DS-551: Data Engineering@Scale

🎓 • Boston University

Course Overview

Advanced course in large-scale data management, processing, and analytics. Students build components of a hypothetical “Epidemic Engine” application, learning MapReduce systems (Hadoop, Spark), NoSQL and RDBMS management, data publishing with Flink and Kafka, and visualization tools. Emphasizes real-world scalable applications and enterprise-scale data ecosystems.

Teaching Impact

Spring 2024 – Present: Authored and launched the course for Spring 2024. Taught four times through Spring 2026. Maintained primary instructor role throughout all offerings.

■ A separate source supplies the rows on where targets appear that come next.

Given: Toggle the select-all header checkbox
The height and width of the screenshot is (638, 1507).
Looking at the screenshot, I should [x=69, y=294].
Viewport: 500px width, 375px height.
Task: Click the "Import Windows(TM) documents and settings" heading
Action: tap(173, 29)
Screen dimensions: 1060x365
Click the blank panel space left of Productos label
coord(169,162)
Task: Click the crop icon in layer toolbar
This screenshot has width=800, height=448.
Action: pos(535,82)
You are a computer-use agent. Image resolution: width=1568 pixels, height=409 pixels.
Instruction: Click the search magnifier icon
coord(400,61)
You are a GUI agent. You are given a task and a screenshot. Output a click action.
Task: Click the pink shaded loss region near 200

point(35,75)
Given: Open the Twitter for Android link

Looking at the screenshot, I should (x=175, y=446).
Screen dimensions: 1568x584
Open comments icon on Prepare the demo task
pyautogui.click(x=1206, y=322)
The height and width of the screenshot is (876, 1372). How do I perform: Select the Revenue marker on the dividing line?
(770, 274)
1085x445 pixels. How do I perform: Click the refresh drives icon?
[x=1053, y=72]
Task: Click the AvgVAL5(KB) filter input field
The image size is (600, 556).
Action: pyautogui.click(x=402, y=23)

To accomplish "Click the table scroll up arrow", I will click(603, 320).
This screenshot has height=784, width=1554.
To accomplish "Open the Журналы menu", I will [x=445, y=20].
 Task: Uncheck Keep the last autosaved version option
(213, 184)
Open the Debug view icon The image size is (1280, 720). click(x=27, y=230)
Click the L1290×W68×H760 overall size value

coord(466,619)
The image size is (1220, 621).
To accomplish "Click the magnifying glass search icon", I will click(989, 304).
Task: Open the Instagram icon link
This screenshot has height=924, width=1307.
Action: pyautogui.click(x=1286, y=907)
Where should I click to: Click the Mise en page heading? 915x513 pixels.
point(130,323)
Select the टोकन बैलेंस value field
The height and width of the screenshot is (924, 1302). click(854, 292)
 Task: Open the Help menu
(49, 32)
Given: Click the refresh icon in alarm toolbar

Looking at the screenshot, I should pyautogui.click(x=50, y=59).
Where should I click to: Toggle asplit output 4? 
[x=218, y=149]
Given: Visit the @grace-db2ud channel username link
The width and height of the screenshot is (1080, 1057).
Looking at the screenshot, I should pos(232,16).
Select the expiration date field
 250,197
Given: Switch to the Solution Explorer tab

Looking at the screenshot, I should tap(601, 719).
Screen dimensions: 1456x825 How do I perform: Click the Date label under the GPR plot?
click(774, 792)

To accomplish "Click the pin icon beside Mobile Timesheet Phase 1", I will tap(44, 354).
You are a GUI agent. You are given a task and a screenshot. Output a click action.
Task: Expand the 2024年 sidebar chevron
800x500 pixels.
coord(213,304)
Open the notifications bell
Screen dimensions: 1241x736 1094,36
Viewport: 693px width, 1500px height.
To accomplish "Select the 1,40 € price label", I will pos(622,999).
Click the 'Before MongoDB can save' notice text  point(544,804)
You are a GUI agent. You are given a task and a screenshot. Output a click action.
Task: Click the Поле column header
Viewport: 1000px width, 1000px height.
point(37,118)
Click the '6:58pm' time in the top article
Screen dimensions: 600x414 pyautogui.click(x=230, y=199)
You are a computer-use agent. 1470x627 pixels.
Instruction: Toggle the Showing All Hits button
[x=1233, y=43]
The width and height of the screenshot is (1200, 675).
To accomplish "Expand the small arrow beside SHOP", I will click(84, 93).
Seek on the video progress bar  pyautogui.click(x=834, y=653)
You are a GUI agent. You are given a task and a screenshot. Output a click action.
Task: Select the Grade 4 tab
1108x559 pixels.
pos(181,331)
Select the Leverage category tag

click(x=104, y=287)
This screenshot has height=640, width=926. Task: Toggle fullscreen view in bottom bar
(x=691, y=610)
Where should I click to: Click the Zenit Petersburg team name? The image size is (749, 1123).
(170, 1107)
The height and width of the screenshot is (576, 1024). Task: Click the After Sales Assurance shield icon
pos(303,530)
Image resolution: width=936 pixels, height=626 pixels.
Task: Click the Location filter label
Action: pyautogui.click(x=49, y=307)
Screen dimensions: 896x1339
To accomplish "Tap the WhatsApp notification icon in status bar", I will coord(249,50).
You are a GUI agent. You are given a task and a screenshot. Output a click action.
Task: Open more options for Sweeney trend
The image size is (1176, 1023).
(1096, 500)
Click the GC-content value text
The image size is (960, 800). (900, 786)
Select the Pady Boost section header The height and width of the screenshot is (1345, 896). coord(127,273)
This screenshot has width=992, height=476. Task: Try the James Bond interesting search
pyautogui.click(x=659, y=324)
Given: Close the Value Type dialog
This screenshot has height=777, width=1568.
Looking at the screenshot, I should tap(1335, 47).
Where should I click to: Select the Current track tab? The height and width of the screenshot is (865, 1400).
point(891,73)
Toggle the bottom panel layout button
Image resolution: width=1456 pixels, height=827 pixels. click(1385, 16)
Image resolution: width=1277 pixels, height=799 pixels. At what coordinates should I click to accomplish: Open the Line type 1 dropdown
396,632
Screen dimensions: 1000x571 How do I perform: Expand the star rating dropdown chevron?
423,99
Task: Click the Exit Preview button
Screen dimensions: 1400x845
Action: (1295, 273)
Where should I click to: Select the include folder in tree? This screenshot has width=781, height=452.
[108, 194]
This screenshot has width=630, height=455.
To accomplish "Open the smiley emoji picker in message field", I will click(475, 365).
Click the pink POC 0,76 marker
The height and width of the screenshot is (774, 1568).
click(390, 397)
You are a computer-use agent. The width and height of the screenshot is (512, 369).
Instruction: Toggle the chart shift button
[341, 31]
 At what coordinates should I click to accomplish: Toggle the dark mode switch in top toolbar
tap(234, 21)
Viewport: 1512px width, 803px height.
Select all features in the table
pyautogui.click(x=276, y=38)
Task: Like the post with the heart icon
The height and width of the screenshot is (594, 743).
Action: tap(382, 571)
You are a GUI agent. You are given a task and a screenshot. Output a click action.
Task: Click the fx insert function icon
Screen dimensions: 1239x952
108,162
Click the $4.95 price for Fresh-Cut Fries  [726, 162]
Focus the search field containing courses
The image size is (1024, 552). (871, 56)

Advanced elective for data science undergraduates and master’s students interested in understanding how data flows through systems to enable data science and ML applications.

Learning Objectives

By the end of this course, students will be able to:

Large-Scale Data Processing: Design and implement MapReduce workflows using Hadoop and Spark
Database Systems: Navigate NoSQL and RDBMS systems for different data use cases
Stream Processing: Build real-time data pipelines using Kafka and Flink
System Architecture: Understand enterprise-scale data ecosystem complexity
Applied Integration: Connect data engineering components to support BI, alerting, and ML predictions

Course Innovation

Project-based learning: Students build components of the “Epidemic Engine” throughout the semester
Real-world context: Hypothetical but realistic application provides coherent framework for learning
Tool differentiation: Emphasis on understanding concepts vs. specific tool implementations
Documentation literacy: Students learn to adapt to changing technical landscapes through reading software documentation
End-to-end perspective: Covers full data lifecycle from collection to visualization and prediction

Technologies Used

Apache Hadoop: Distributed storage and processing framework
Apache Spark: Fast cluster computing for large-scale data processing
Apache Kafka: Distributed streaming platform
Apache Flink: Stream processing framework
NoSQL Databases: Document, graph, and key-value stores
PowerBI: Business intelligence and visualization
Python: Primary programming language for data processing
SQL/DDL: Database design and querying